2025 Statistical Bioinformatics Seminar Series Wrap-Up

This week, we brought our 2025 Statistical Bioinformatics Seminar Series to a close, marking the end of an engaging program that showcased cutting-edge research and fostered collaboration across the data science community

The Statistical Bioinformatics Seminars are delivered each Monday during the semester and includes presentations from distinguished researchers as Judith and David Coffey invited speakers.

This year, our Statistical Bioinformatics Seminar Series hosted 27 invited speakers from eight countries, including Australia, the United States, Canada, China, Singapore, Italy, Germany, and Austria. The speaker cohort was well-balanced across career stages, including 3 NHMRC Fellows, 4 Assistant Professors, 2 Associate Professors, and 3 Professors, as well as 10 postdoctoral researchers and 5 PhD students.

Each week, 30 to 40 attendees join the seminars, and our Zoom-based strategy of having a more casual conversation with the speakers following the formal presentations remains a welcome feature of our seminar series.

Over the year we hosted a rich mix of international speakers whose work spanned polygenic risk modelling across populations, microbiome-therapeutics, spatial and single-cell omics integration, and AI/machine-learning applications in biotechnology and pathology.  Dr Guillaume Jaume (Harvard Medical School) delivered the most popular talk of the year, showing how adding molecular data can greatly improve generalist AI models in pathology and make their predictions more reliable and biologically meaningful. We also invited Dr Haotian Cui (University of Toronto), the author of the first Single-Cell GPT model, who presented his latest work on large models for single-cell data.

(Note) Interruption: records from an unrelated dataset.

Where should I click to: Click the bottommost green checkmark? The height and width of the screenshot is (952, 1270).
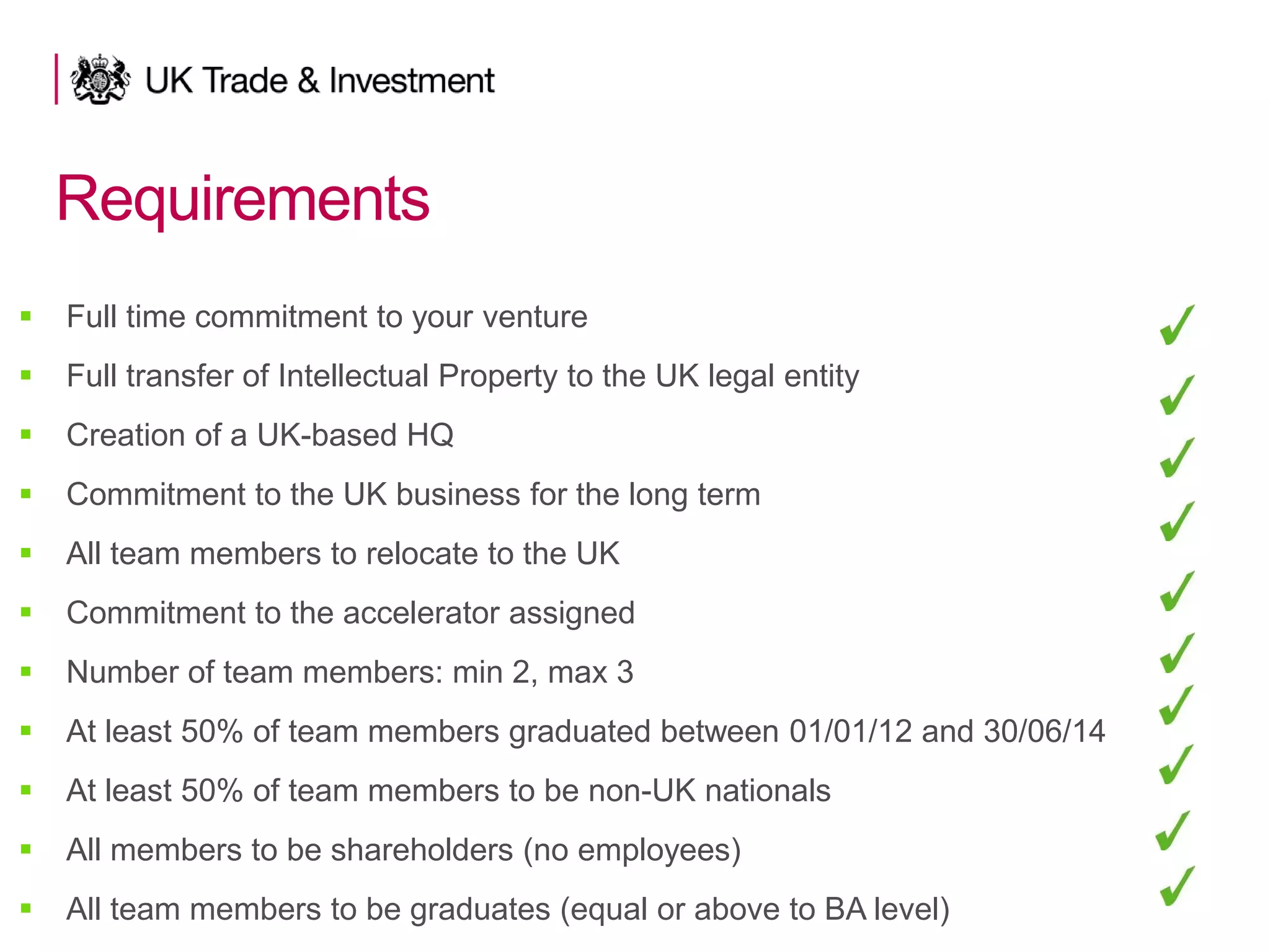click(1176, 887)
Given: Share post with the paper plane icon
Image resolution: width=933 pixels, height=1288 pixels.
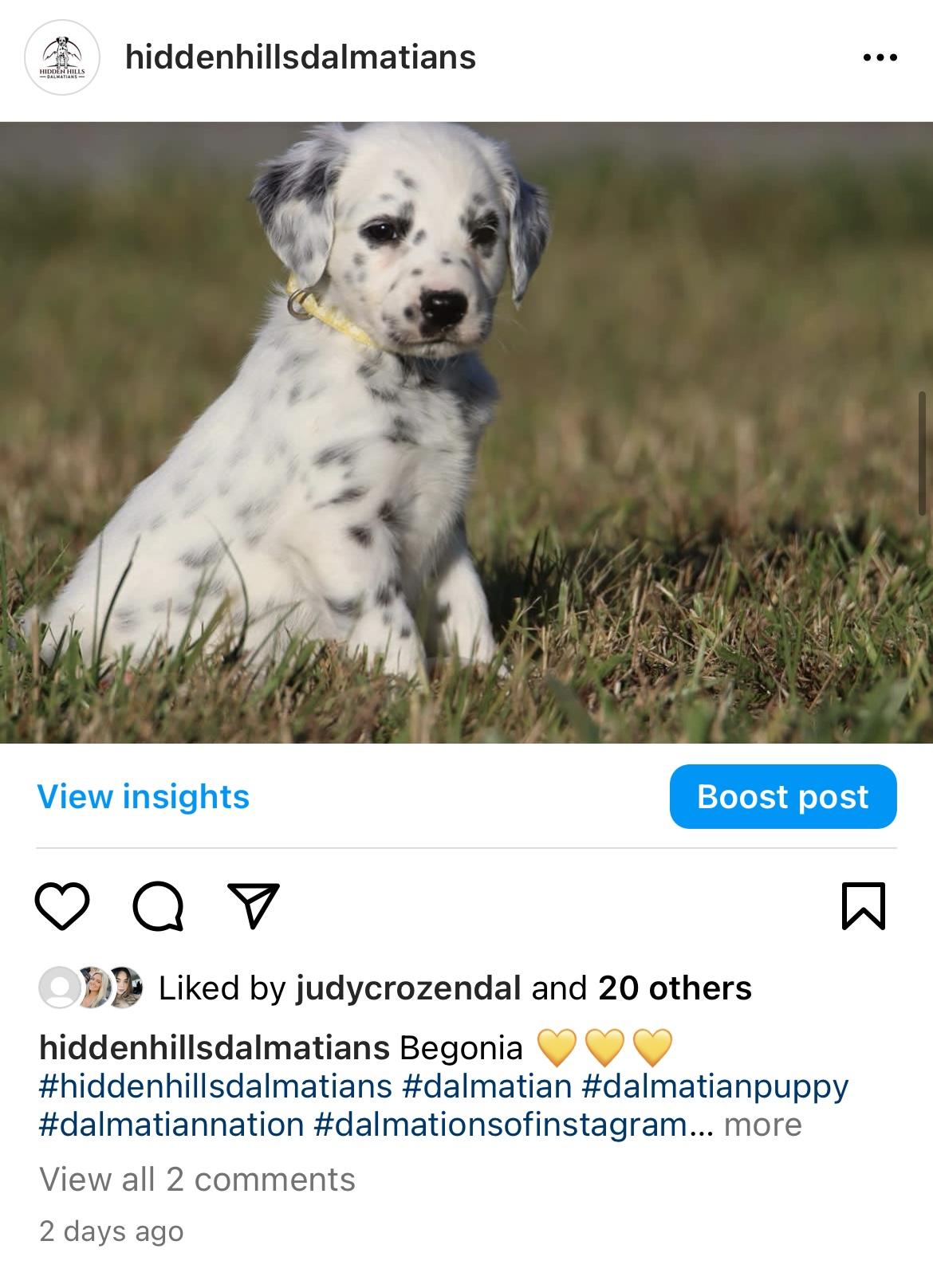Looking at the screenshot, I should click(254, 905).
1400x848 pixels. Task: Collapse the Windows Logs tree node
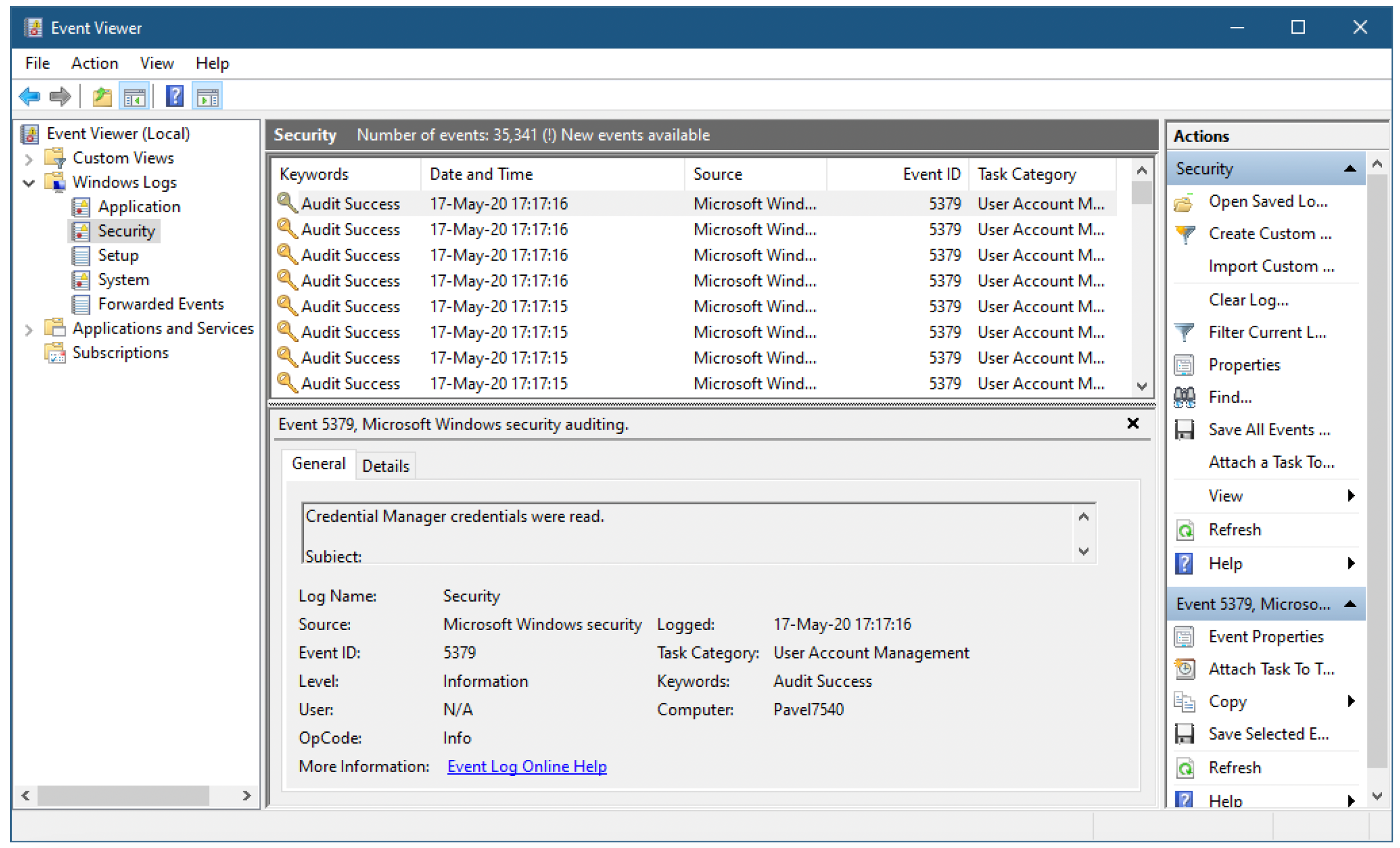29,183
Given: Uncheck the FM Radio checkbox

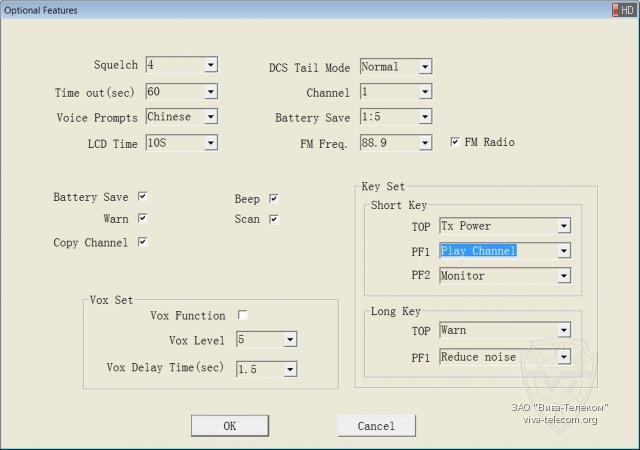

Another interesting topic came from PhD student Liyang Song (Westlake University), who presented “Spatially resolved mapping of cells associated with human complex traits”, demonstrating how spatial transcriptomics and genetic association data can be combined to pinpoint where trait-related cell types are located within tissues.

Our Judith and David Coffey Invited Speaker, Prof Christine Wells (University of Melbourne), showcased generative-AI tools developed by her team for automated stem-cell metadata curation and introduced new community-driven platforms from the Human Cell Atlas project that aim to improve data quality and support the creation of new cell atlases.

As the seminar series continued throughout the year, we saw growing interest and participation from audiences not only within our centre but also from institutions across Australia. We are pleased to see the community expanding and welcome anyone who is interested in statistical bioinformatics to join us online. Thank you to all speakers and attendees for your support, see you again next year.